Marie Curie

OMG it's WiSE Wednesday again. And...Marie Curie! 

Madame Curie was born Maria Sklodowska in Warsaw, Poland, on November 7, 1867, but later became both French (c'est vrai!) and a scientist (physicist! chemist!). Her pioneering research on radioactivity earned her a Nobel Prize, the first for a woman. And in fact, she won it a second time, becoming the first person and the only woman ever to win it twice.
Marie began her scientific training in Warsaw but, at the age of 24, followed her older sister to the Sorbonne, where she earned her degrees and conducted the subsequent scientific research that would make her famous. Her achievements include a theory of radioactivity (a term she coined), techniques for isolating radioactive isotopes, and the discovery of two elements: polonium (which she named after her native country - Poland, polonium - get it?) and radium. She shared the 1903 Nobel Prize in Physics with her husband Pierre Curie and with physicist Henri Becquerel. She won the 1911 Nobel Prize in Chemistry, this time solo.
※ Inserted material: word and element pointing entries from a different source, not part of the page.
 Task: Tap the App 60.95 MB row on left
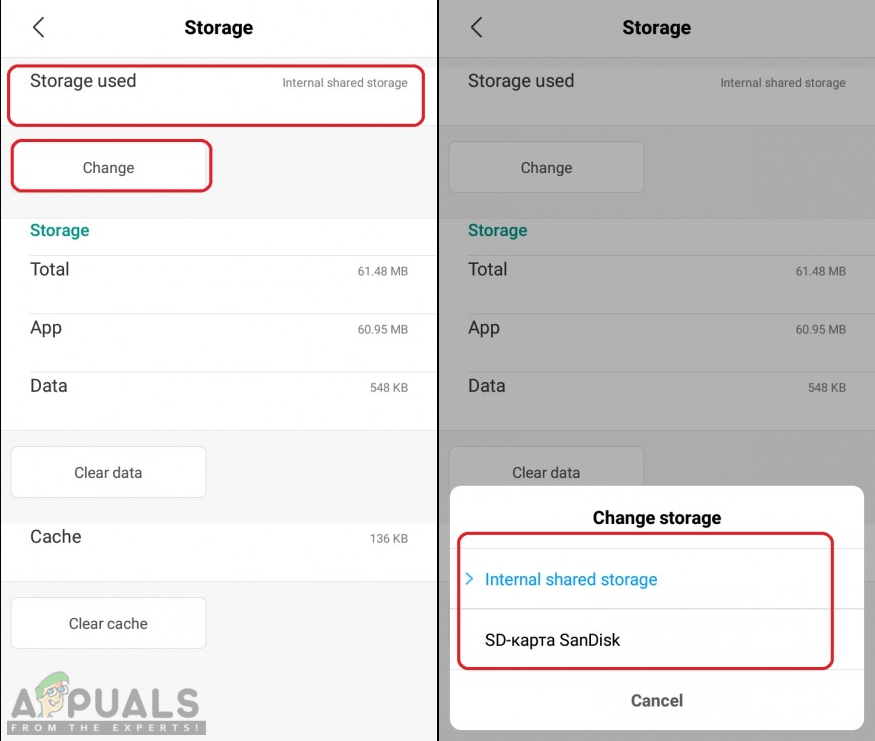tap(218, 329)
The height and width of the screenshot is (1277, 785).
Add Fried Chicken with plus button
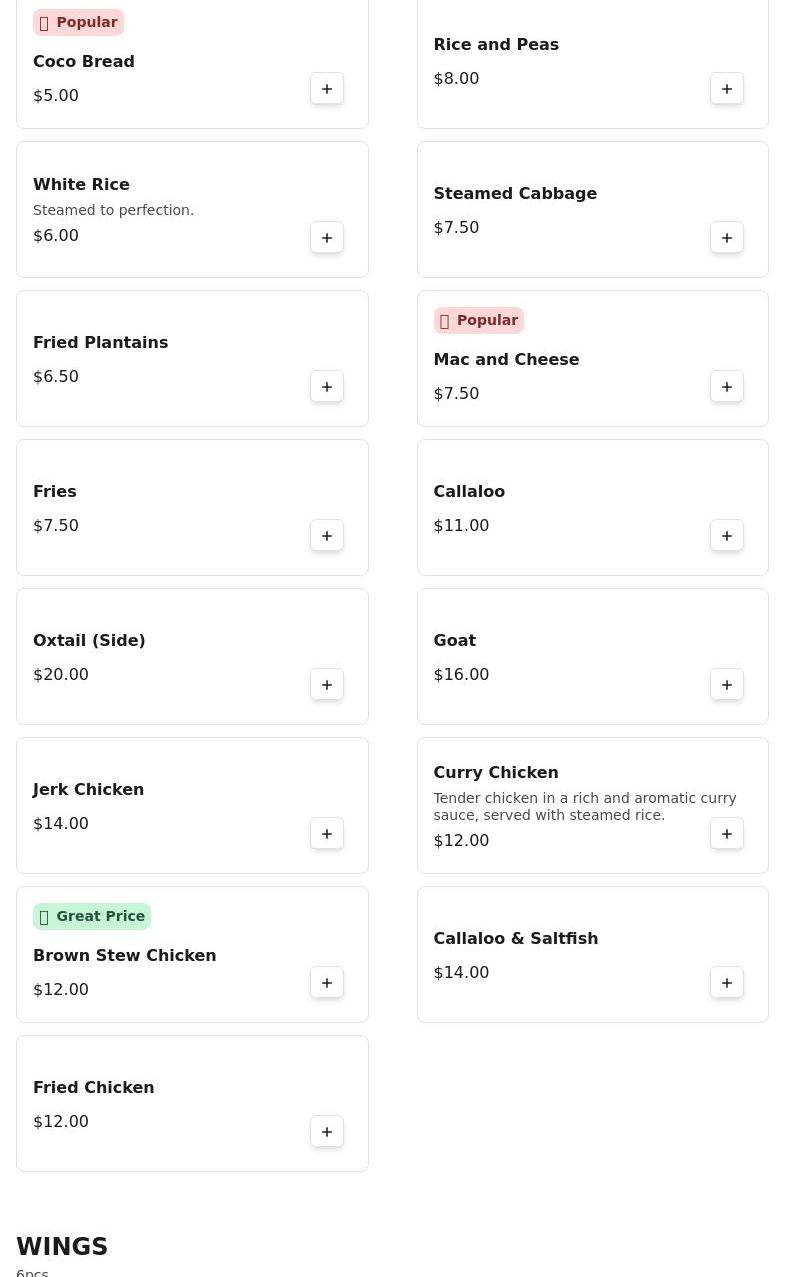tap(327, 1132)
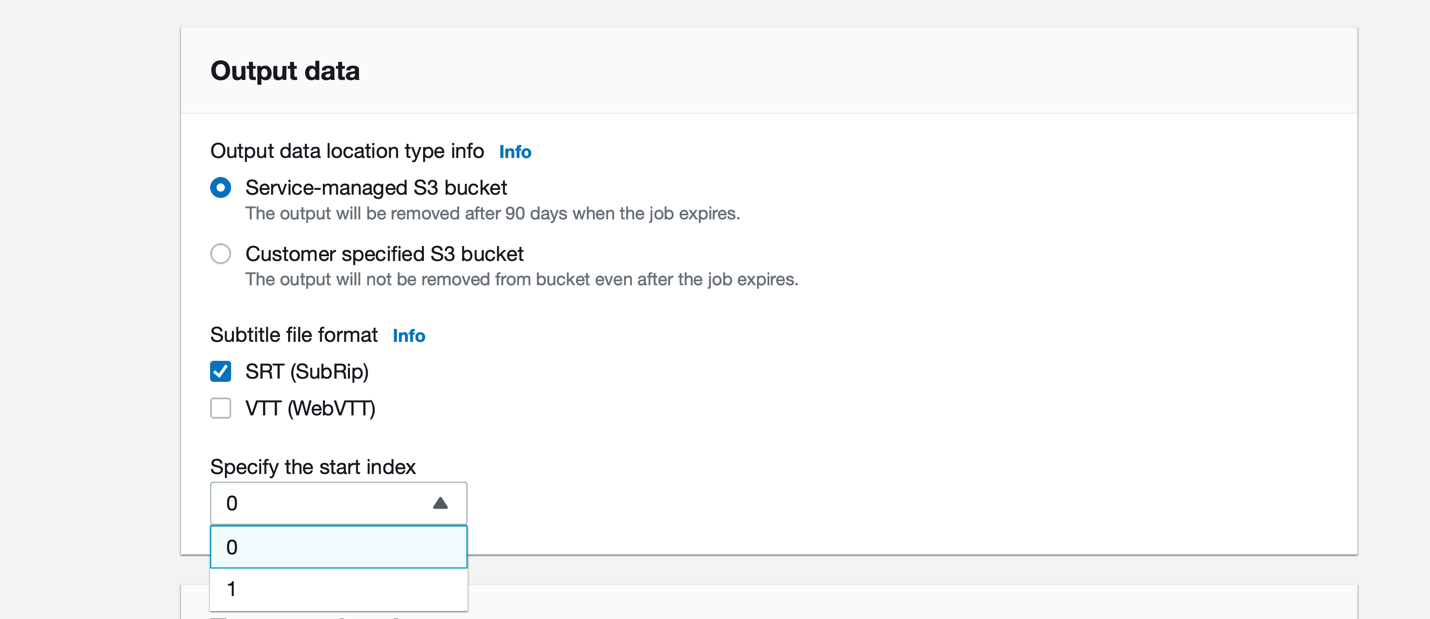Choose 1 from the start index list
This screenshot has width=1430, height=619.
coord(338,589)
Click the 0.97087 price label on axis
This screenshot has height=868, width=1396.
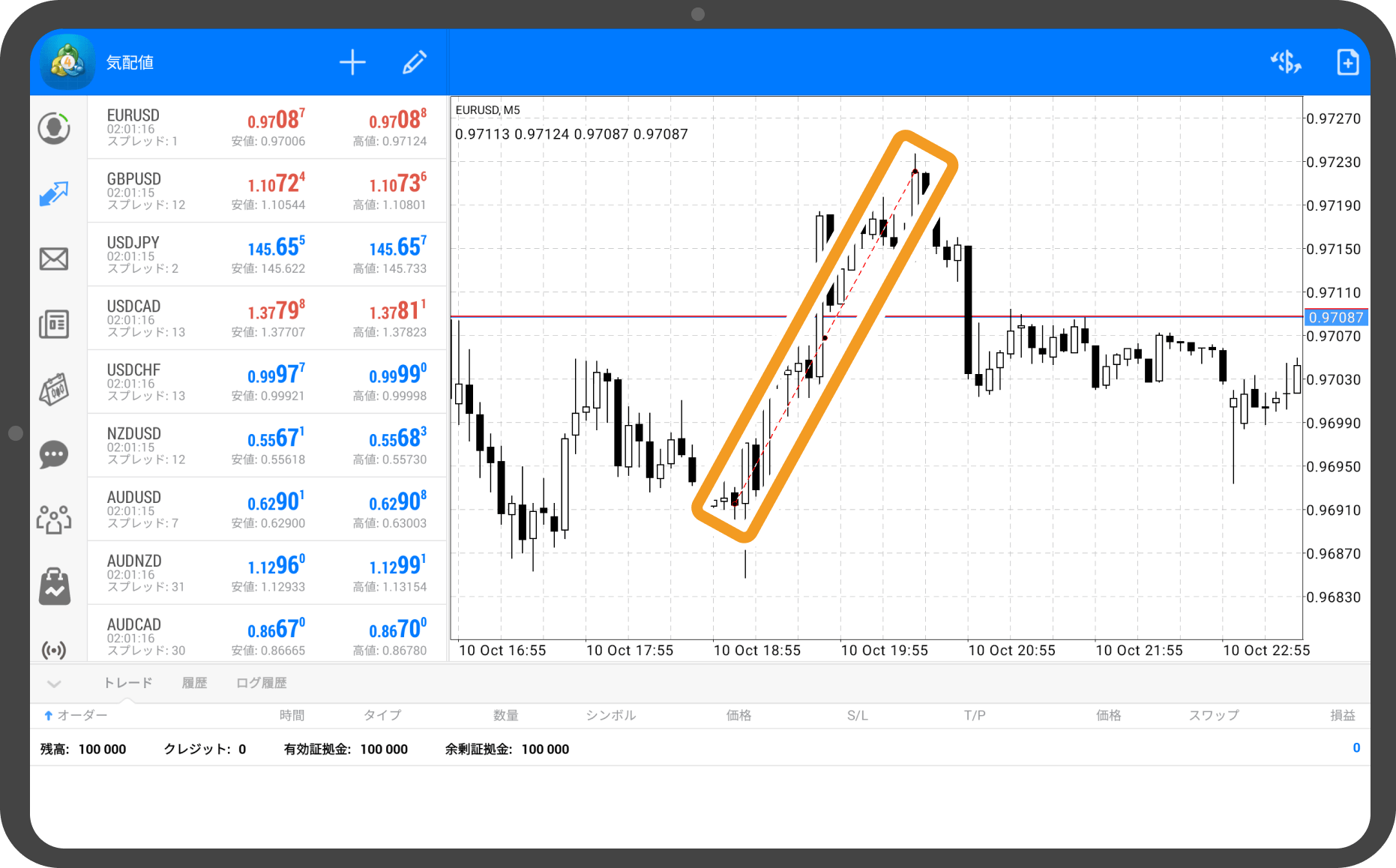(x=1335, y=318)
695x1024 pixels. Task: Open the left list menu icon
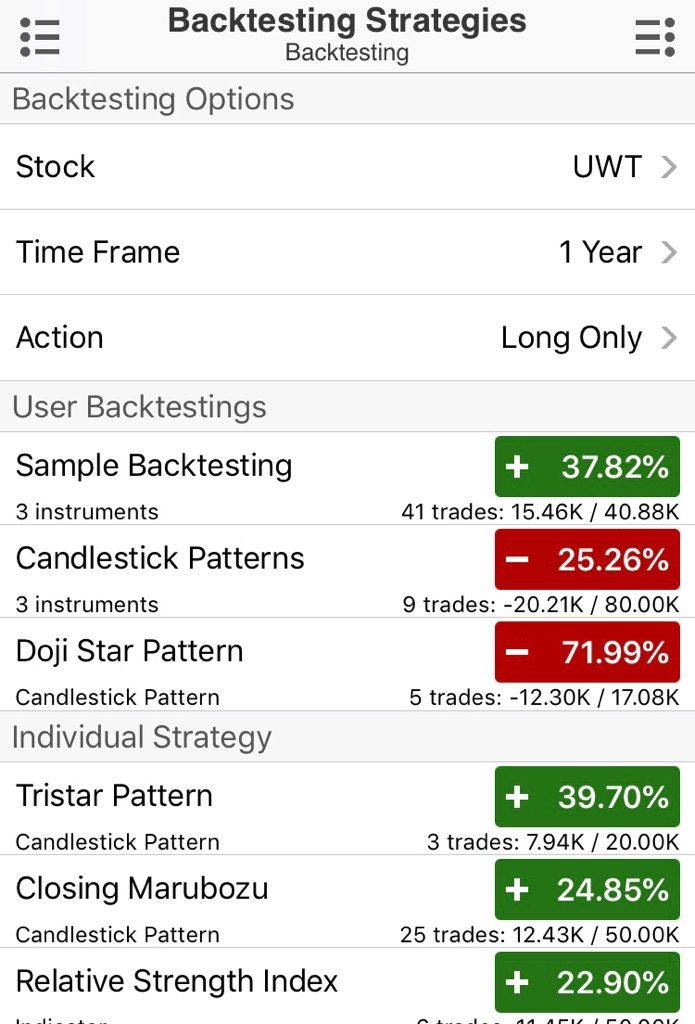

Curie died on July 4, 1934, aged 66, from anemia brought on by exposure to radiation during her research (carrying test tubes of radium in your pockets is not a good idea), and in the course of her service in World War I, when she set up mobile X-ray units for use in the field.


In 1995, she became the first woman to be entombed on her own merits in the Panthéon in Paris. "Aux grands femmes la patrie reconnaissante."